Are you getting a bad case of the “Can’t Help It’s”? Here’s how you solve that problem with Square (SQ). (November 21, 2017)SQ ROKU SQ
We are going to look at Square ( NYSE:SQ ) here. You could change the ticker to l-a-t-e, like late. If you are looking at buying Square ( NYSE:SQ ) right now you have got to understand this thing is just absolutely parabolic now.
The thing is, we have to look and see this volume. Huge volume, climax volume, which is almost as high as it was back here when the stock initially broke out in February below $20.00. You didn’t get it then, you didn’t get it here or maybe like me you got it here and then you sold too soon, for reasons that escape me. And so, you didn’t get in and you are looking to buy this stock. You were thinking about buying it yesterday but you didn’t. You were thinking about buying it last Friday but you didn’t. You have been thinking about buying it all the way up but you didn’t. And finally you have got this bad case of the ‘can’t help its’, you have got to get Square ( NYSE:SQ ).
So here is what you do: If you really need to get this stock; and this works for virtually any stock as long as it is not a stock that is doing this, that is just going all over the place. If you have got a stock Square ( NYSE:SQ ) that is just kind of walking up, basically sprinting up the upper Bollinger Band and these Bollinger Bands look like bugles, where they are just spreading away from each other, that is a strong stock.
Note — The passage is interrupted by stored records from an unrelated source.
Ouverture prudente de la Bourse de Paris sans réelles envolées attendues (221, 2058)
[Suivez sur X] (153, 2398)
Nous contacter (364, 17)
So here is how you trade it, it is actually pretty easy: Go ahead and buy the stock. Pay attention to the lows of the day. This was a low right here at $35.00. You want to buy the stock. Let’s say you buy the stock here on each successive day, you are buying the stock there, you are putting your stop below the prior day’s low of 35.00. Well then let’s say you didn’t get it there maybe you are going to get it here when the stock is at 40.00. Walk back a day, put your stop there. That doesn’t work; maybe you are going to get it here at 40.00, fine. Walk back a day and put your stop there.
What I am saying is, that no matter where you are buying this stock you look at the prior day’s intraday low and that is your reference for a stop. This is only a technique specific to chasing stocks. It is not a technique for any kind of trading or, “Oh you say to put your stop below the prior day’s intraday low.” If you use that as a stop methodology for all of your trades you are going to go broke very slowly one stop at a time. I am talking about using this for a specific stock that is exhibiting this characteristic of just running away. It is the type of thing where we literally don’t know whether it is going to peak tomorrow at $48.00 and come crashing down. Or whether it is going to continue higher to $68.00 before it corrects. We just don’t know.
So you use this technique. You are buying it here; you are setting your stop down here. Oh, instead you are buying it here. You are buying it here, you are setting your stop where? Down here. If you are buying it at the end of the day set your stop at the low of the same day that you bought it. Anyway, so you are just gradually walking up your stop. So now we are getting to the heart of the matter. You are going to go ahead and buy Square ( NYSE:SQ ) tomorrow at $48.00. Again, I can’t do it, it is so tempting to do it but it goes against my discipline and so I am just not going to do it, as much as I want to. But somebody is going to be buying it tomorrow. It traded 28 million shares today, some of those folks will show up again tomorrow.
If you are buying it tomorrow, whenever you are buying it, fine. You are setting your stop below today’s intraday low, which was 45.70, so maybe you set it at 45.60. I wouldn’t even set it below 45.00, 45.60 that’s it. So then what are you risking? You are risking this 6.3 percent that it has moved up. Even if you set it there you are risking like 7 percent. Or if you are just setting it slightly below today’s intraday low you are risking less than 5 percent. That is how you get on a stock like this that is running. Where you know you shouldn’t be buying it. You are chasing it you know you just shouldn’t be buying it here but by God you are going to do it anyway. At least now you have an escape hatch that you can always get to and you don’t have to worry about where to sell the stock when it breaks down.
That is kind of a similar thing to Roku ( NASDAQ:ROKU ); where once the deal is done, once the trade is over, it is over. This is a different kind of thing because it is so volatile, but if you were buying up here, and again, just a bad case of the ‘can’t help its’, the stock is moving lower and you are sitting here still hanging on to the stock after it has moved down 20 percent from this opening print, even more from this high, that is a real lonely place to be. So you have to treat these momentum stocks with respect and know that you can chase them. I wouldn’t but you can. Just make sure that you have got a tactic for getting out in case the stock does reverse on you.